» INSTRUCTIONS FOR THE TASK
Below are entries. Copy exactly the lines running from the line that holds "The height and" to the line that holds "Image resolution: width=670", with both ends included.

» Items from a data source
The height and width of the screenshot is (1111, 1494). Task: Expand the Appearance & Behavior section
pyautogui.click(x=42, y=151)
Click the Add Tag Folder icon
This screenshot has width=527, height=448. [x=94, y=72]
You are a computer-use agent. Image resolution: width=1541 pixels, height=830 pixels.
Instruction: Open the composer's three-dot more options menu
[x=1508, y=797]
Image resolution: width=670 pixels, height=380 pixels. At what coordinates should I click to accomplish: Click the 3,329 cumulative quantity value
---
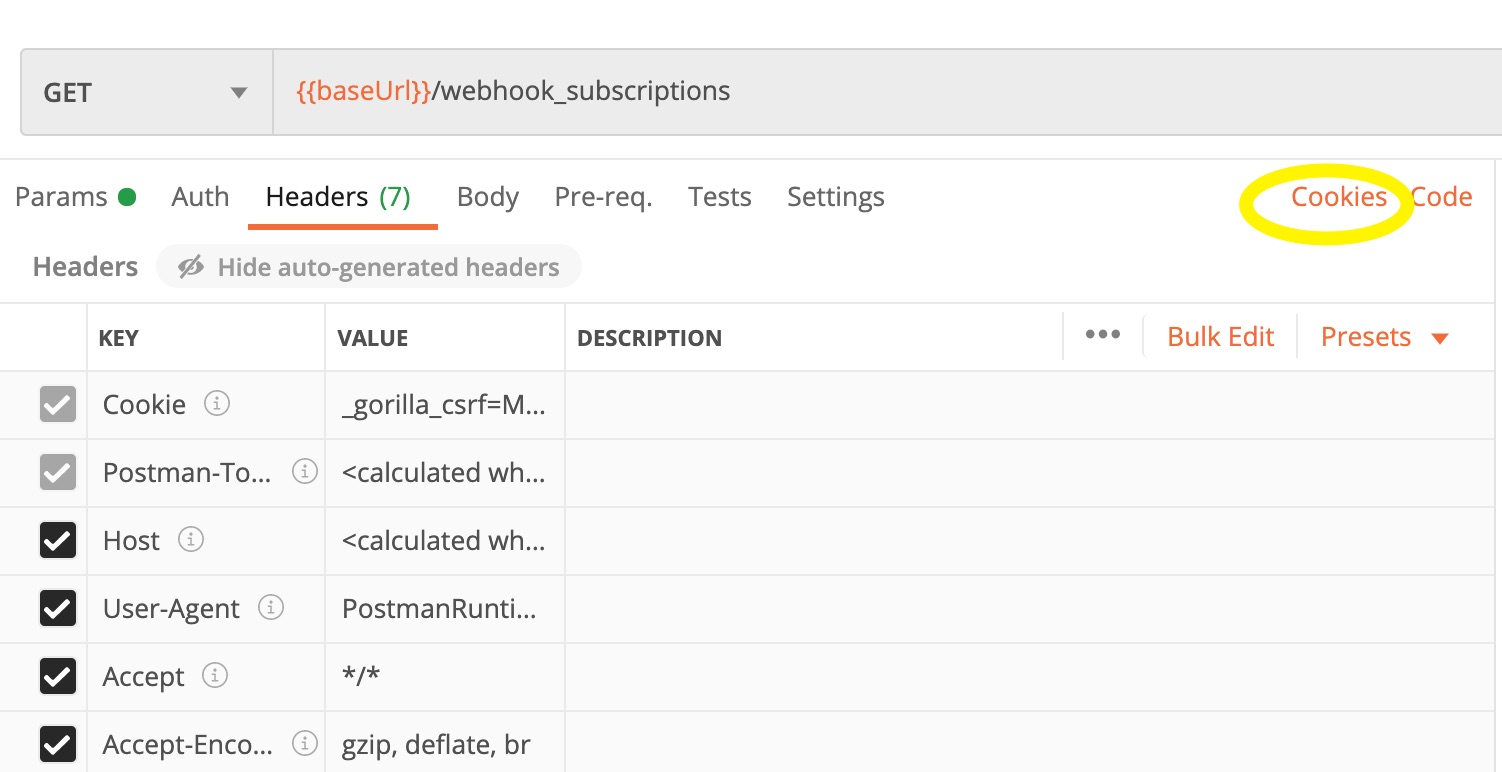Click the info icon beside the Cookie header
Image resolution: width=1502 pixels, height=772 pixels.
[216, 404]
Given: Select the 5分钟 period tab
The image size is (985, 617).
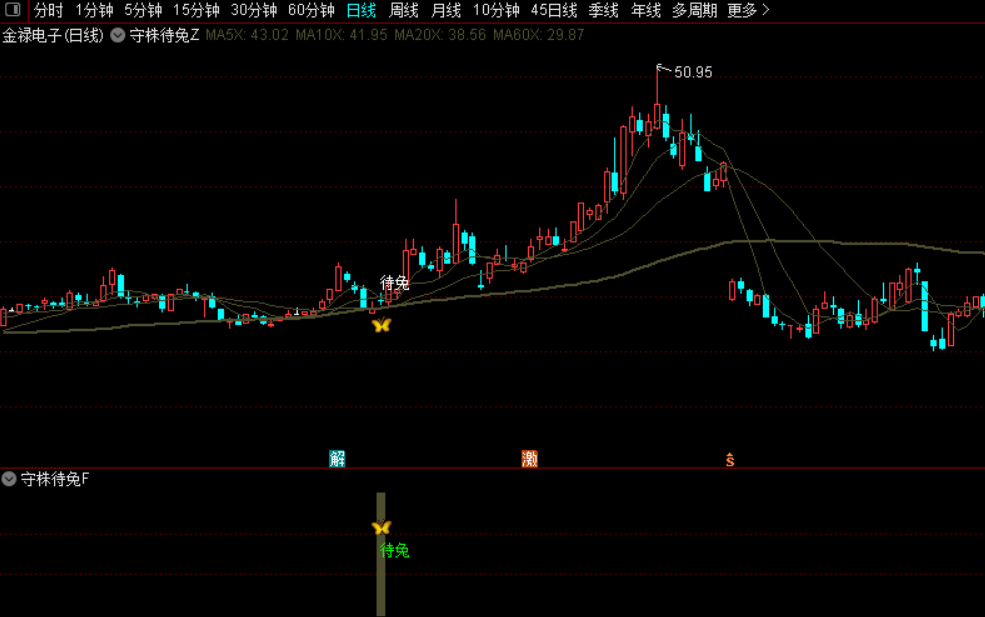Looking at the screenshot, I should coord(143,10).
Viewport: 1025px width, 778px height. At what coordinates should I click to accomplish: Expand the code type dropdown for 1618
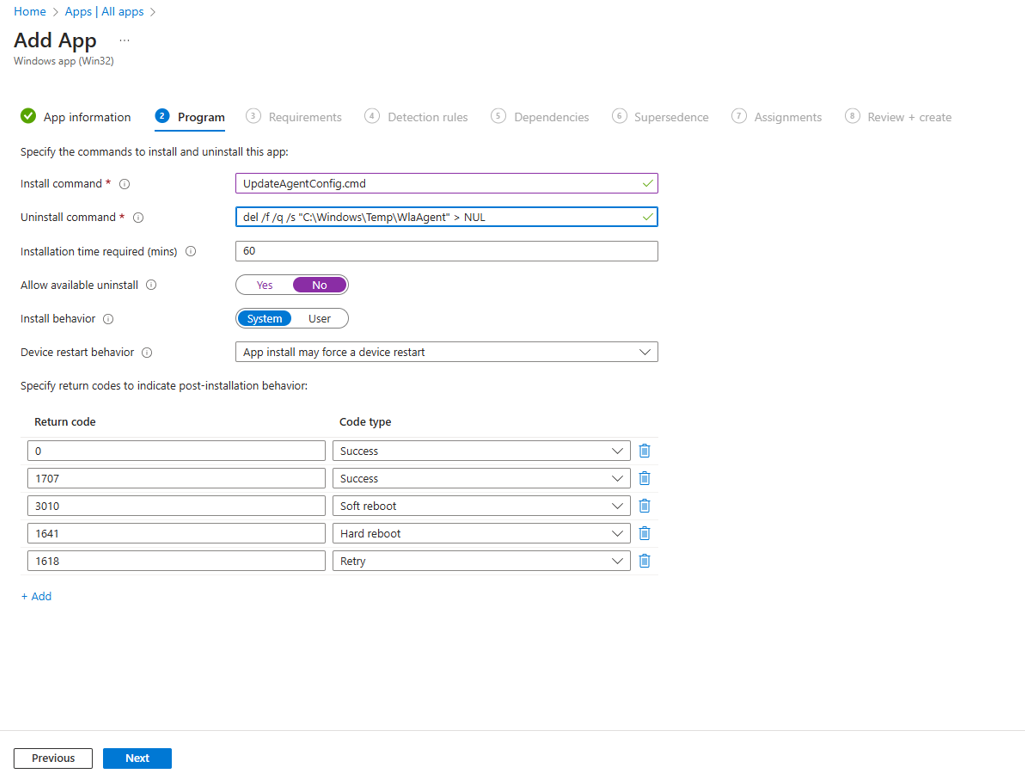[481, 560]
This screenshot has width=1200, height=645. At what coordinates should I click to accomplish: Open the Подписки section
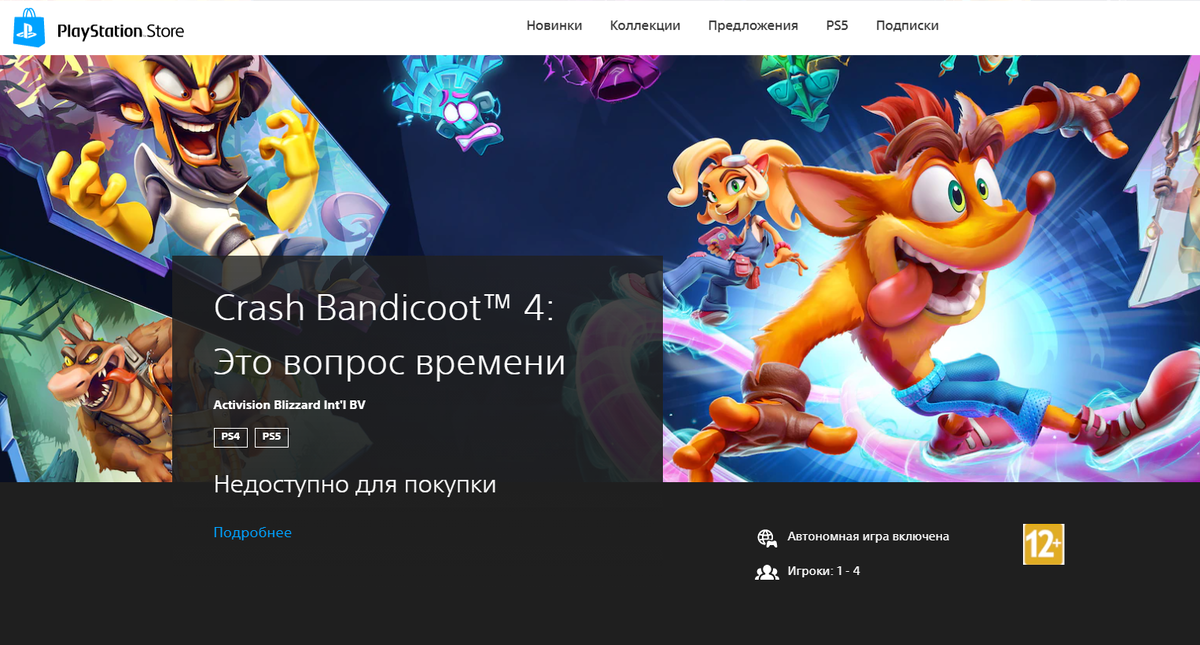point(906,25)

» WRITTEN ANSWER
The height and width of the screenshot is (1111, 1494). Task: Expand the Appearance & Behavior section
pyautogui.click(x=42, y=151)
Click the Add Tag Folder icon
This screenshot has width=527, height=448. [x=94, y=72]
You are a computer-use agent. Image resolution: width=1541 pixels, height=830 pixels.
Instruction: Open the composer's three-dot more options menu
[x=1508, y=797]
Image resolution: width=670 pixels, height=380 pixels. At what coordinates should I click to accomplish: Click the 3,329 cumulative quantity value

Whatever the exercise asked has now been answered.